De nombreux commentateurs demandent pourquoi cette histoire est-elle à cheval sur deux Paracha, ce qui est assez inhabituel. Une des réponses est qu’un acte tel que celui de Pin’has ne peut être jugé qu’avec du recul. Pin’has s’est-il laissé enflammer par son indignation – cela aurait alors fait de lui un meurtrier passible de la peine capitale – ou bien a-t-il sincèrement voulu défendre l’honneur de D.ieu par une action forte à un moment où les dirigeants du peuple, y compris Moïse, étaient tétanisés et incapables d’agir ? Dans ce dernier cas, son acte relèverait de la loi du zélote qui, dans certaines circonstances exceptionnelles, peut procéder à des exécutions extra-judiciaires (Talmud Sanhedrin 81b).
D.ieu, finalement, approuve et bénit son acte, mais en le dissociant de sa récompense, la Torah veut nous montrer qu’un tel comportement ne peut se justifier qu’avec réserve, dans des circonstances exceptionnelles, et ne pourra en aucun cas être considéré comme un exemple.
Selon le Gaon de Vilna, rapporté par Rav Alport, Pin’has s’est inspiré de l’impulsivité de Moïse dans un autre cas exceptionnel. Nous jeunons chaque année le 17 du mois de Tamouz, jour où Moïse, descendant du Mont Sinaï avec les Tables de la Loi découvre avec stupéfaction le peuple dansant autour d’un veau d’or.

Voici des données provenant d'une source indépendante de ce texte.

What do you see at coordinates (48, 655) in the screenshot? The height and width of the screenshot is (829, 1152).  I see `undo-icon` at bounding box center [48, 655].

Devant ce spectacle, il brise les Tables, jugeant que le peuple n’en est pas digne. Là encore, il commet cet acte de son propre chef, mais D.ieu l’approuvera a posteriori, comme l’enseigne Rachi dans son dernier commentaire sur la Torah (Deutéronome 34:12).
La Torah bannit l’impulsivité et la vengeance (Lévitique 19:18) : « Ne te venge pas et ne garde pas rancune… », surtout de la part d’un leader, mais certaines circonstances exceptionnelles exigent des actions exceptionnelles.